Having .timer on tells SQLite to report the time taken by the
following queries. To avoid disk latency and get consistent results, I ran
tests on in-RAM (`:memory:`) databases.
% sqlite3 :memory: < bench.sql
Run Time: real 0.035056 user 0.035006 sys 0.000053
Not bad: 35ms for 1 million rows on my Apple M4 chip,
including the sort to get top-10 results. To measure just the Hamming
distance computation without sorting overhead, we can put an impossible
WHERE-clause that is always false, thus forcing SQLite to
scan all rows (but returning none):
SELECT rowid, hamming_distance(:vec, embedding) as dist
FROM documents
WHERE dist < 0; -- Impossible condition, no sorting needed
% sqlite3 :memory: < bench-no-sort.sql
Run Time: real 0.028491 user 0.028477 sys 0.000017
28ms without sorting. The ORDER BY adds
approximately 7ms to sort 1M rows.
Is O(n) acceptable?
Whether we use an ORDER BY + LIMIT or not, this scans every row, there is no indexing and no pruning. But, it's still
pretty fast.
Implementing HNSW or IVF indexing would add complexity that didn't seem justified for my project, along with memory overhead (maybe 2-5x the data size) and build-time cost. The boring O(n) simplicity is often worth it at this scale.
Limitations
This implementation has a significant limitation: it's just a function
callable from SQL, not a full-fledged virtual table. SQLite computes hamming_distance()
for every row, then sorts all results, then takes the top 10.
For a true top-k selection, even without any indexing, I believe
the extension would need to be a virtual table that can: recognize the
ORDER BY + LIMIT k
pattern, maintain a heap of k best candidates during scanning,
and avoid sorting the full result set
Hybrid search with RRF
Combining FTS5 BM25 ranking with semantic search requires merging two different relevance signals. The standard approach is Reciprocal Rank Fusion (RRF). I went with that.
Run both searches independently: BM25 search on tokenized text (keyword
matching), and then Hamming distance on binary embeddings (semantic
similarity).
Each returns its top-k candidates (e.g., 50 results each).
The query text needs to be transformed into a binary vector first. I use an external API for this, and run the BM25 query while awaiting the response to hide the API latency.
RRF merges ranked lists without needing to normalize scores across
different retrieval systems.

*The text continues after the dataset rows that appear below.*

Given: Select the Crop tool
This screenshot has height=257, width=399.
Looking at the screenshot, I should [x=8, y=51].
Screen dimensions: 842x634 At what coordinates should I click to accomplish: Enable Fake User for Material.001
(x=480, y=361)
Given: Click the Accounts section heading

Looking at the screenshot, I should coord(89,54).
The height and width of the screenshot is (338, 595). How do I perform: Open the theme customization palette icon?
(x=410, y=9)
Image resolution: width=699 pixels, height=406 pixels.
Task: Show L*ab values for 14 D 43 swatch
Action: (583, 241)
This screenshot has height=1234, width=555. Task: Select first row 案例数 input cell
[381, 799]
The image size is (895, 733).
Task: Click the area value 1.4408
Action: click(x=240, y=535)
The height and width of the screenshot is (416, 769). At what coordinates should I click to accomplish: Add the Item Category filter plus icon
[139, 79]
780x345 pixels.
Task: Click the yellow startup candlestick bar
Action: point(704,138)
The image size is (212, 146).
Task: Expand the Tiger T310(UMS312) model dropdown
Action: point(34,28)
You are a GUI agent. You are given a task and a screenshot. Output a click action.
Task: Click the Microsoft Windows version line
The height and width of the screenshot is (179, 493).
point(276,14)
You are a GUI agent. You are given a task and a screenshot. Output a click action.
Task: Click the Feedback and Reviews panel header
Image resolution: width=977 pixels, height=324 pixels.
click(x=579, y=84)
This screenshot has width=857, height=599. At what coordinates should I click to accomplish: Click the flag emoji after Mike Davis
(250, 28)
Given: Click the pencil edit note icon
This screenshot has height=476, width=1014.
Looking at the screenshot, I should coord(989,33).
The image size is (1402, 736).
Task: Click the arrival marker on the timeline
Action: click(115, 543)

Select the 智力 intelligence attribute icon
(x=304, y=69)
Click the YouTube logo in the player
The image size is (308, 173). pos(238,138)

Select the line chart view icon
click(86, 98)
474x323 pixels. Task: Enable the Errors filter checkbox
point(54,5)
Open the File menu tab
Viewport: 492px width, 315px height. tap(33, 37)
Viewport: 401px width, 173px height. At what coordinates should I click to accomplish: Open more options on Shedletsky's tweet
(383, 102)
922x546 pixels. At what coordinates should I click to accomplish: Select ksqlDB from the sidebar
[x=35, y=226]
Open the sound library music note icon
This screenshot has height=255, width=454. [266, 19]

It works by converting ranks into scores. For
each document, calculate:
score(doc) = 1/(k + rank_bm25 + 1) + 1/(k + rank_semantic +
1)
Where: rank is the position in that retrieval method's
results (0-indexed) and k is a constant (typically 60) that
controls how quickly scores decay. Documents appearing in both lists
receive additive boosts. Documents in only one list still contribute. The
final ranking sorts by combined score.
function mergeRRF(
semanticIds: number[], // Sorted by relevance, assume no dup
bm25Ids: number[],
k: number = 60, // RRF constant
): number[] {
const scores = new Map<number, number>();
semanticIds.forEach((id, rank) => {
scores.set(id, (scores.get(id) || 0) + 1 / (k + rank + 1));
});
bm25Ids.forEach((id, rank) => {
scores.set(id, (scores.get(id) || 0) + 1 / (k + rank + 1));
});
return Array.from(scores.entries())
.sort((a, b) => b[1] - a[1])
.map(([id]) => id);
}
Example real queries demonstrating hybrid benefits
- "Apple founder": Semantic search disambiguates (Steve Jobs, not fruit)
- "Python snake habitat": BM25 keyword "snake" filters out programming content
- "Python programming tutorial": Semantic understanding recognizes programming context
The combination handles both precise keyword requirements and fuzzy semantic understanding, all within a single SQLite database.
When to use this approach
This works well when the dataset size is small (let's say <10M rows on beefy hardware), or even more if queries are infrequent enough that O(n) + sort time latency is acceptable, and if you want to avoid external vector database dependencies.